Eindelijk kunnen de mensen is Gaza op adem komen en hebben de families van de gegijzelden weer een sprankje hoop. De overeenkomst die tussen Hamas en Israël is gesloten juichen we toe. Toch benadrukken we ook dat humanitaire hulpverlening niet afhankelijk mag zijn van een bestand. “Humanitaire hulp moet altijd mogelijk zijn”, reageert onze directeur Harm Goossens op het nieuws. “Wij willen dat de hulp nu grootschalig op gang komt én blijft. En álle gijzelaars moeten vrijkomen.” Het Rode Kruis staat klaar om te ondersteunen bij de vrijlating van de gegijzelden.
Tekorten kosten levens
De situatie in Gaza verslechtert al ruim een jaar met de dag. Hulp komt slechts mondjesmaat binnen, wat het leven van honderdduizenden mensen ondraaglijk maakt. Samen met andere humanitaire organisaties roepen we vanaf het begin van het conflict dat de toevoer van hulpverlening niet belemmerd mag worden, en dat hulpverleners veilig hun werk moeten kunnen doen.
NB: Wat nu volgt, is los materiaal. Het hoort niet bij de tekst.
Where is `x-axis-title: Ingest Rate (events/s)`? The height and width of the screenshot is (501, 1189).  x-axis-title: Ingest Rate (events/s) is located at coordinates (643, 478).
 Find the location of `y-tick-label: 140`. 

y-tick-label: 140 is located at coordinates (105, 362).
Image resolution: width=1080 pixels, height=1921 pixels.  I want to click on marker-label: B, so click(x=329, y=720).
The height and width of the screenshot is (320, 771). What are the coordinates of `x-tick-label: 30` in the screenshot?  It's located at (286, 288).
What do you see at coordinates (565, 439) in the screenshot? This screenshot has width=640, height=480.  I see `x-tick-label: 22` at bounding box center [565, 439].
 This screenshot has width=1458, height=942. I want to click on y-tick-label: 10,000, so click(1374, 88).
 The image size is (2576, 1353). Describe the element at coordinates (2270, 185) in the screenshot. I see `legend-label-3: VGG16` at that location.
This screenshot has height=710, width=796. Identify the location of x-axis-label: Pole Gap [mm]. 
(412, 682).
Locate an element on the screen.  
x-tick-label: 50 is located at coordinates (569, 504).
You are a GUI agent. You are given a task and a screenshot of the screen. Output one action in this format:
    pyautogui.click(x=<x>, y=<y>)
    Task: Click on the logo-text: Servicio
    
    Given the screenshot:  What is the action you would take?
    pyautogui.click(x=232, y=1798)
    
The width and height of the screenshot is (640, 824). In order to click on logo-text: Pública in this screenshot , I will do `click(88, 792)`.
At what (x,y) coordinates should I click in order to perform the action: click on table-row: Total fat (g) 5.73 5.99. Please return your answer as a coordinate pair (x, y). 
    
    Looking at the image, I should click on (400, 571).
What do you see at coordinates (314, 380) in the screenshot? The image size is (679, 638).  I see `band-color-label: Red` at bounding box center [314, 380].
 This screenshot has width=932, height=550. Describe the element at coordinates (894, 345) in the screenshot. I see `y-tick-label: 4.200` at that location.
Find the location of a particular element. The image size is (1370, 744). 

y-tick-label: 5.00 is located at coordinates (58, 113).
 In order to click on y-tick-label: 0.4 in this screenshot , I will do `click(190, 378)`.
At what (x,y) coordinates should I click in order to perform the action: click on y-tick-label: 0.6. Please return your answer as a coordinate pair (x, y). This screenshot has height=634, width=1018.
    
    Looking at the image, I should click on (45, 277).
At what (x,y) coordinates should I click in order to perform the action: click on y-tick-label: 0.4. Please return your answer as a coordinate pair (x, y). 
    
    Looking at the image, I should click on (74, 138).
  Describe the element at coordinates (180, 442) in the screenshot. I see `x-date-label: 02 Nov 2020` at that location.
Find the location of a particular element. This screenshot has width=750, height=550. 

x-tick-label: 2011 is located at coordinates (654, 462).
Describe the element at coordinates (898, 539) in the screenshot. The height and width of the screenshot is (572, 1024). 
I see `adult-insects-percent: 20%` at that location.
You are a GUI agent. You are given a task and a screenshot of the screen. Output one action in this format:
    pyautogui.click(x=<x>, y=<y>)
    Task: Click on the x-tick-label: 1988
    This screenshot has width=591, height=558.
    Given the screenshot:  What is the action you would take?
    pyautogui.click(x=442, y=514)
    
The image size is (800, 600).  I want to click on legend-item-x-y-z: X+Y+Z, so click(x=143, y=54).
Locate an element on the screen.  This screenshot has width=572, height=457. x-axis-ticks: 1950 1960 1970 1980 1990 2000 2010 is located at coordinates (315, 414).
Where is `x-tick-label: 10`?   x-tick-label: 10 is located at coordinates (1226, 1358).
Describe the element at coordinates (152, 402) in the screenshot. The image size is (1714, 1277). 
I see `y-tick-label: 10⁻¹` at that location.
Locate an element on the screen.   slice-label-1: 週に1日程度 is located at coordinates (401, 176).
Harm licht toe: “Door aanhoudend geweld en tekorten aan medische spullen, voedsel, water en onderdak zijn de mensen in Gaza door een hel gegaan. Wij willen hen zo snel mogelijk verlichting bieden.”
Het Rode Kruis dringt erop aan de toevoer van goederen zo snel mogelijk op stoom te brengen én te houden. “Dus onafhankelijk van welk bestand dan ook”, verduidelijkt Harm. “Daarnaast moeten er nieuwe hulpverleners het gebied in. We hebben 1500 collega’s in Gaza, en zij zijn totaal vermoeid. Aflossing is nu nodig.”
Zorgen om wat gaat komen
Ondanks de opluchting dat we eindelijk de nodige hulp kunnen verlenen, zijn er ook zorgen. “Hoewel ik blijdschap voel over een einde aan het geweld, heb ik ook zorgen”, gaat Harm verder. “Zorgen om de gegijzelden die niet vrijkomen. Ook zij moeten herenigd worden met hun geliefden. In de tussentijd wil het Rode Kruis hen kunnen bezoeken. En ik heb zorgen om de grote mate van verwoesting in Gaza. Om al die ondervoede, gewonde en zieke mensen, om diegenen die hun geliefden kwijtraakten.”
Zeker in het noorden van Gaza zijn gezondheidszorg en andere voorzieningen ingestort. “Dat mensen straks terug mogen naar hun huizen is goed nieuws. Maar wat treffen zij aan? Hoe veilig is het daar, met alle onontplofte explosieven die er nog liggen? Dan heb ik het nog niet eens gehad over de ernstig zieken en gewonden, die zo snel mogelijk Gaza uit moeten. Daar mogen we niet mee wachten. Het begint nu pas, we hebben nog bergen werk te verzetten.”